Things didn’t exactly go as planned.
The new PM and his “radical” finance minister Yanis Varoufakis thought they could shake things up in Brussels and wrench Greece from the clutches of Berlin-style fiscal rectitude. As it turns out, Wolfgang Schaeuble is not a man who is easily bested at the bargaining table and after more than six months of negotiations, the imposition of capital controls, a referendum on the euro that Tsipras promptly sold down the river, Greeks ended up facing an outright depression.
In the end, Varoufakis unceremoniously resigned and Tsipras agreed to a third bailout before calling for snap elections that would ultimately see the PM re-elected albeit at the helm of a party that was completely gutted by the arduous bailout talks.
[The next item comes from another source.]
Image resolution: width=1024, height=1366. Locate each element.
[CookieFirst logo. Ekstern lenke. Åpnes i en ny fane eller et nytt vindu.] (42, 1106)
As we and quite a few others warned, the new bailout and the attached terms would do exactly nothing to turn the Greek economy around. We’re all for being responsible with the budget but you can’t very well implement fiscal retrenchment during a depression unless you intend to remain in said depression in perpetuity, but alas, that’s exactly what Brussels forced Greece to do and on Friday we learn that the country has slipped back into recession.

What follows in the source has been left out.